For passing variables between scripts use sessions and the $_SESSION array.

smantscheff 265 Veteran Poster

You'll have to subscribe to a professional market data service to get quotes without delays. I've searched extensively and not found a single free source.

smantscheff 265 Veteran Poster

Take a beginner's course in PHP/MySQL. There are plenty out there.

smantscheff 265 Veteran Poster

Since you happened to ask: SQL is not a natural language, nor is any other programming language. Natural languages have built-in redundancies which help avoid disambiguities. By using your mother tongue for meaningful table and column names instead of english you might help yourself to develop code which is easy to understand for yourself even in some years from now. It helps you to realize which part of your code is data manipulation language and which part leans towards semantics. Think of it in terms of syntax highlighting. You wouldn't want all your C# or PHP code look uniform, would you?

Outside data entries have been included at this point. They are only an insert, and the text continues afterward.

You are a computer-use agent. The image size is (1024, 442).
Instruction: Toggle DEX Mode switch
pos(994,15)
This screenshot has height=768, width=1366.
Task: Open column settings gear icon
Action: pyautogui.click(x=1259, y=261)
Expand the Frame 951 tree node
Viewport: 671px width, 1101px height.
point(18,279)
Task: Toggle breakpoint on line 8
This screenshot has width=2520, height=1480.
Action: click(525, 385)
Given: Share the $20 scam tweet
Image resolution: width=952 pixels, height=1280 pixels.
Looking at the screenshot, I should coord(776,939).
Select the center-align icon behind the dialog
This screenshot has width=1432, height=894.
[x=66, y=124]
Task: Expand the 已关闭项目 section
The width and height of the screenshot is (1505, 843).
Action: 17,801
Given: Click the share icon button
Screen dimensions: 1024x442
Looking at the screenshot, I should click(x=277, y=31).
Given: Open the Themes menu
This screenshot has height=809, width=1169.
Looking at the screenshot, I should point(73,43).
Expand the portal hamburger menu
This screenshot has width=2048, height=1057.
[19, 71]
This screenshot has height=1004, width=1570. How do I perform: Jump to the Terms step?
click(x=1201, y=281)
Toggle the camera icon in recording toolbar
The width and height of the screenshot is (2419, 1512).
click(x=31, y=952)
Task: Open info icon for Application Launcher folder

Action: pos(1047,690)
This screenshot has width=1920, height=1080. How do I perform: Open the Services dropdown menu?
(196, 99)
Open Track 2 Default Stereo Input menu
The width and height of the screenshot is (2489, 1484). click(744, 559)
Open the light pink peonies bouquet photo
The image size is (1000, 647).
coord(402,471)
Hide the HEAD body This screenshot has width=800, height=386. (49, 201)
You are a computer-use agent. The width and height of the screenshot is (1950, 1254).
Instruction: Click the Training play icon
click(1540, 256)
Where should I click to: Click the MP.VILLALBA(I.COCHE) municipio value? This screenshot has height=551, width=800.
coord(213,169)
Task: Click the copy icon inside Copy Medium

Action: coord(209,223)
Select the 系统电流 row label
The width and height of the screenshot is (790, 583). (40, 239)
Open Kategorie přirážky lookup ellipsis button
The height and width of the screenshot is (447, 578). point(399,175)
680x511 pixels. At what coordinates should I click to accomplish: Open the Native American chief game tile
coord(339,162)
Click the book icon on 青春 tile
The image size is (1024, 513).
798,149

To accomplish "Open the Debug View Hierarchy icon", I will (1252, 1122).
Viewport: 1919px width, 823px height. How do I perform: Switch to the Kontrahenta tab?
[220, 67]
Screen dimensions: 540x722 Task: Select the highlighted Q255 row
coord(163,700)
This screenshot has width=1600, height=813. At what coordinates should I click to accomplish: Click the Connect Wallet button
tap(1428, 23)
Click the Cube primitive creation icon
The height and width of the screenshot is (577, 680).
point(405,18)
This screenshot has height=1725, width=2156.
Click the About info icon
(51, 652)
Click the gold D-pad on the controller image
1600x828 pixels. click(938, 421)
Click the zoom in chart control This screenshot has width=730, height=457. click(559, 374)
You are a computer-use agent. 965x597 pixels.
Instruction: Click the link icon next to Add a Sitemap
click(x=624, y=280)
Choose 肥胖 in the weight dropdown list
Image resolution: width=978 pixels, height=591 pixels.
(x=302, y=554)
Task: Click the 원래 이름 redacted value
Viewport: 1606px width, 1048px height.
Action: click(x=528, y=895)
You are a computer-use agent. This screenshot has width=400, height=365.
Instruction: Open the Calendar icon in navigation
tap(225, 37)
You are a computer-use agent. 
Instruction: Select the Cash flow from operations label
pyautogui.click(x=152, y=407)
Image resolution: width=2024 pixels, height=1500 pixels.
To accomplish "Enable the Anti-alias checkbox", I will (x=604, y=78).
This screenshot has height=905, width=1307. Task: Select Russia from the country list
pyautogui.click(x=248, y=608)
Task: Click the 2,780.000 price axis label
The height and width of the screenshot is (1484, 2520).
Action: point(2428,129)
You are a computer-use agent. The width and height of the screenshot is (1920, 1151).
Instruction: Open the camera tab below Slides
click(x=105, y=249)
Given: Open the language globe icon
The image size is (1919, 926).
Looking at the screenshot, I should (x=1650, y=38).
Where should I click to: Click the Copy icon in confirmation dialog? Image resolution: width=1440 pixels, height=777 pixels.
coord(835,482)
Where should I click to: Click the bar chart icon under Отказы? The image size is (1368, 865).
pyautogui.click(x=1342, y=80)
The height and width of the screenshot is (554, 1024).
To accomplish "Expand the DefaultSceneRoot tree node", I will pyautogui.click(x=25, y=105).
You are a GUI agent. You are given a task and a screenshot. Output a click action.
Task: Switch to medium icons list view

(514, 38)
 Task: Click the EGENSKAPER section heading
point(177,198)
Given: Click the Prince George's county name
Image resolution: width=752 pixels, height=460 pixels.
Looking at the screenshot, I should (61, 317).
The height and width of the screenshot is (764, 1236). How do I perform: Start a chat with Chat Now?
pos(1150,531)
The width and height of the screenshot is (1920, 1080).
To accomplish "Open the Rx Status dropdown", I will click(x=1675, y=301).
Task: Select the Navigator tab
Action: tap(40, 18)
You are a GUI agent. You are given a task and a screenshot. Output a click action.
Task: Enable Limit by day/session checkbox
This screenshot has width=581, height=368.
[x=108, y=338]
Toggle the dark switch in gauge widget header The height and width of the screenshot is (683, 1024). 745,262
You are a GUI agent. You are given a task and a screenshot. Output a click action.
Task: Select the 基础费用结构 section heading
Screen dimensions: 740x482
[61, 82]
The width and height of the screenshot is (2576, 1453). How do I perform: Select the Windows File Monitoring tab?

smantscheff 265 Veteran Poster

All reserved keywords of mysql are derived from english words. Therefore you are better off not using english words for table and column names to avoid conflicts.
Make sure that all components involved - database, tables, columns, server, clients etc. - use an appropriate character set, presumably utf8. Check the settings of the system variables
character_set_client
character_set_connection
character_set_database
character_set_filesystem
character_set_results
character_set_server
character_set_system

smantscheff 265 Veteran Poster

What is your aim? If you want to convert some old flat file to MySQL without disturbing much of your application, just export it to CSV and import it into the new table.
If you want to have a clean relational setup, go by the book: eliminate functional dependencies in the table setup and store each piece of information only once.
To get more help, show the table setup.

smantscheff 265 Veteran Poster

Try

$sql = mysql_query("SELECT username FROM users WHERE username = '".$username."'") or die( mysql_error();
smantscheff 265 Veteran Poster

clients_ClientID is not a column.

smantscheff 265 Veteran Poster
if (mysql_num_rows($sql>0));{

should read

if (mysql_num_rows($sql)>0);{
smantscheff 265 Veteran Poster

Without looking to deeply into this, first fix the condition

grade = 'F' or null

It should read

grade = 'F' or grade is null
smantscheff 265 Veteran Poster

You can do it all in one query and put the display logic into your program code.
Make sure that the fields on which the tables are linked are indexed. Also make sure that you select only the needed fields.

select t1.a,t1.b, t2.c,t2.d, t3.e, t3.f
from tbl_level1_p t1, tbl_level2_p t2, tbl_level3_p t3 
where t1.something=t2.something and t2.something_else = t3.something_else
smantscheff 265 Veteran Poster

How do you match existing client entries with existing folders?
If all folders have the same name, you can do it like that (basically an inverted left join):

insert into folders (foldername, client_id) 
select 'ClientDocs', client_id from clients
where not (client_id in (select client_id from clients,folders where clients.client_id=folders.client_id))
smantscheff 265 Veteran Poster
select city, sum(rewards) from user, rewards where city.userid=rewards.userid group by city;

They call it a join. Read about it, you need it everywhere in databases.